As part of an initiative to improve how researchers capture geospatial metadata, the product team asked me to conduct user research to understand how researchers work with location-specific data and identify ways to improve the metadata capture process. This case study examines the research process, key insights discovered, and the strategic approach taken to address long-standing usability issues.
The research covers diverse use cases from remote sensing vegetation analysis to multi-location crop trials, with this functionality expected to be available to all Figshare users, not just the USDA.
Why this matters
Context - Each map feature carries its own information;
Discovery - People can find datasets covering their region;
Interoperability - Metadata travels with the geographic data.
Problem statement
Let's start with GeoJSON. This a way to store and share location data (maps, coordinates, shapes) in a simple text format. It has two main roles: defining geographic coverage ("bounding box" or "footprint", the area or boundaries of where research took place) and storing attributes/properties for each feature.

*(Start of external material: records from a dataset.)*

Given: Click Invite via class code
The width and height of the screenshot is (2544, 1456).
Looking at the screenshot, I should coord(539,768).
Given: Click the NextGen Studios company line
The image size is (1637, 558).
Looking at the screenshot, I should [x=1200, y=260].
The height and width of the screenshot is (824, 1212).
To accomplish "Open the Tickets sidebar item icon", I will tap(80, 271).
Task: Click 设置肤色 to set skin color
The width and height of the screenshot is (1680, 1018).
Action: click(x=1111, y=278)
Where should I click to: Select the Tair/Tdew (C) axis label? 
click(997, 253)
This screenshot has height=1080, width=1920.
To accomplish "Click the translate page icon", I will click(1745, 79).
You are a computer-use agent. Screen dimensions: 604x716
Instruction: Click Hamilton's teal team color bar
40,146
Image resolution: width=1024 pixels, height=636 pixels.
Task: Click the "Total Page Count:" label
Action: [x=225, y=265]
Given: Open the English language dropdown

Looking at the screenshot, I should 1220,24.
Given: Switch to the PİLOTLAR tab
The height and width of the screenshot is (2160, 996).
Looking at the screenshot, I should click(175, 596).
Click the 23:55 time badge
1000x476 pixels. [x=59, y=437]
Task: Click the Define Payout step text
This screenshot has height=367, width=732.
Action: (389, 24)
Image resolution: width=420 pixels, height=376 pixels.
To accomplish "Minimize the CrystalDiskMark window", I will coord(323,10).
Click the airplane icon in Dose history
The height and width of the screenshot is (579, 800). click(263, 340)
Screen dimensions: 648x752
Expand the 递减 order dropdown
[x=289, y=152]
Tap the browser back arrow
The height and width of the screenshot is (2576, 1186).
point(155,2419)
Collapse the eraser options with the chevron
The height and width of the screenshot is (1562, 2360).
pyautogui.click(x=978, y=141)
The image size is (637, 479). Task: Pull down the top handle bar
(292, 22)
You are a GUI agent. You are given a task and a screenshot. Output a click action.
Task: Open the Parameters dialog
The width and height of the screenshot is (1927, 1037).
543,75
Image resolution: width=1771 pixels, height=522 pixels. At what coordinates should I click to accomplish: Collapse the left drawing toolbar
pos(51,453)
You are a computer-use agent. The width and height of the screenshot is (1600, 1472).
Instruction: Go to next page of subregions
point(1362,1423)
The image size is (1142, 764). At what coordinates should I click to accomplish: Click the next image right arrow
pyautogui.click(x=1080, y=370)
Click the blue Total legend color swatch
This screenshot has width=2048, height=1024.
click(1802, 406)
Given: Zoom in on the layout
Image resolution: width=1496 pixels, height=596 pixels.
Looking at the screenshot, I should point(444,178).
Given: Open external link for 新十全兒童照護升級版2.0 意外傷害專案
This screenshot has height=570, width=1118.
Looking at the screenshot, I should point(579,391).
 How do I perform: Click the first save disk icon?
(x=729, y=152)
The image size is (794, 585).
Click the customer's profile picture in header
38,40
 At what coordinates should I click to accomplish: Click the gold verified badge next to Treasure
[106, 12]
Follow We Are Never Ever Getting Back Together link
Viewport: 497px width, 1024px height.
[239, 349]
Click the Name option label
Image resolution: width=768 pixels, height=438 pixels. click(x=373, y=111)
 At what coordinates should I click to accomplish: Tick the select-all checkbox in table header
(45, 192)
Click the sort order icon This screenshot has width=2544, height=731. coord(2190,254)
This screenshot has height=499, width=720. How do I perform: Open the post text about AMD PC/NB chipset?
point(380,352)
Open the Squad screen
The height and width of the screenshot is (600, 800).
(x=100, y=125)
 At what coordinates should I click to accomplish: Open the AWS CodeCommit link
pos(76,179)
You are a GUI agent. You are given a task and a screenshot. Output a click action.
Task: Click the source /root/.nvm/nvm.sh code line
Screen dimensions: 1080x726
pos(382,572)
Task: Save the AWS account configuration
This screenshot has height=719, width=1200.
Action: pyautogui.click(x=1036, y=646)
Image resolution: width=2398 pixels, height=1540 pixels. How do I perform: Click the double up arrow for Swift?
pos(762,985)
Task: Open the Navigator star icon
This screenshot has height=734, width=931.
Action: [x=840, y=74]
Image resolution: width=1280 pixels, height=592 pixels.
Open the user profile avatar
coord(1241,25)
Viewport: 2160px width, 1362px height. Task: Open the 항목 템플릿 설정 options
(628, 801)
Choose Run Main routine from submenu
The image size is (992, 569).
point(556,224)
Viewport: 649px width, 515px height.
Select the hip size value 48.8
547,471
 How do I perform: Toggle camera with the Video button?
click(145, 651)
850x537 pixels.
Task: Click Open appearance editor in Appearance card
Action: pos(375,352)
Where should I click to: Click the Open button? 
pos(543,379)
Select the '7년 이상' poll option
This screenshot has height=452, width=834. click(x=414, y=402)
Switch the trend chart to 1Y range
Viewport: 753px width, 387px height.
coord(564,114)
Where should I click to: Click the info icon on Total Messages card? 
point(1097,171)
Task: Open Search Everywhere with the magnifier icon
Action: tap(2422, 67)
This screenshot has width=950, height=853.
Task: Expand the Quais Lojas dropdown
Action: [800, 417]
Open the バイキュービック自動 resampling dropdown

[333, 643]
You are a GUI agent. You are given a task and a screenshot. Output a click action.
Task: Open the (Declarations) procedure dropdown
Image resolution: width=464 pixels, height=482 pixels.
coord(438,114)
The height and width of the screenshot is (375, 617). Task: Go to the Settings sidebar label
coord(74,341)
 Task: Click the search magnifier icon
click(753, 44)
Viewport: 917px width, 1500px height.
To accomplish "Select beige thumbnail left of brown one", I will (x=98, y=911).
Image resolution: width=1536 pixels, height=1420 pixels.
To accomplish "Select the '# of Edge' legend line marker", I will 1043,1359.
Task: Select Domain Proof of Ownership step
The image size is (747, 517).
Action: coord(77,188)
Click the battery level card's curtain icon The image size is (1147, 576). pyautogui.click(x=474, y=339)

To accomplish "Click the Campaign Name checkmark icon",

Currently, most researchers do not provide GeoJSON, instead entering coordinates in various formats that require manual conversion by curators.
So why is this a problem?
First, curators need to figure out what they're looking at. Are these single points? Multiple separate locations? Or are the researchers trying to draw a polygon around an area? This isn't always obvious from what researchers submit.
Then comes the tedious part. Curators open up a notepad and start copying and pasting coordinates, reformatting them into valid GeoJSON. They appear to use templates to speed things up, but it's still a lot of manual work.
The tricky cases make it even harder. When researchers submit coordinates in degrees/minutes/seconds format (like 44°25'16"N) instead of decimal degrees, curators have to convert those first before they can even start building the GeoJSON.
All this means research data is harder to discover. When geographic information isn't properly structured, other researchers can't easily search for datasets in their area of interest. For example, a study conducted in California might be virtually invisible to someone looking for United States West Coast research simply because the location data wasn't formatted correctly.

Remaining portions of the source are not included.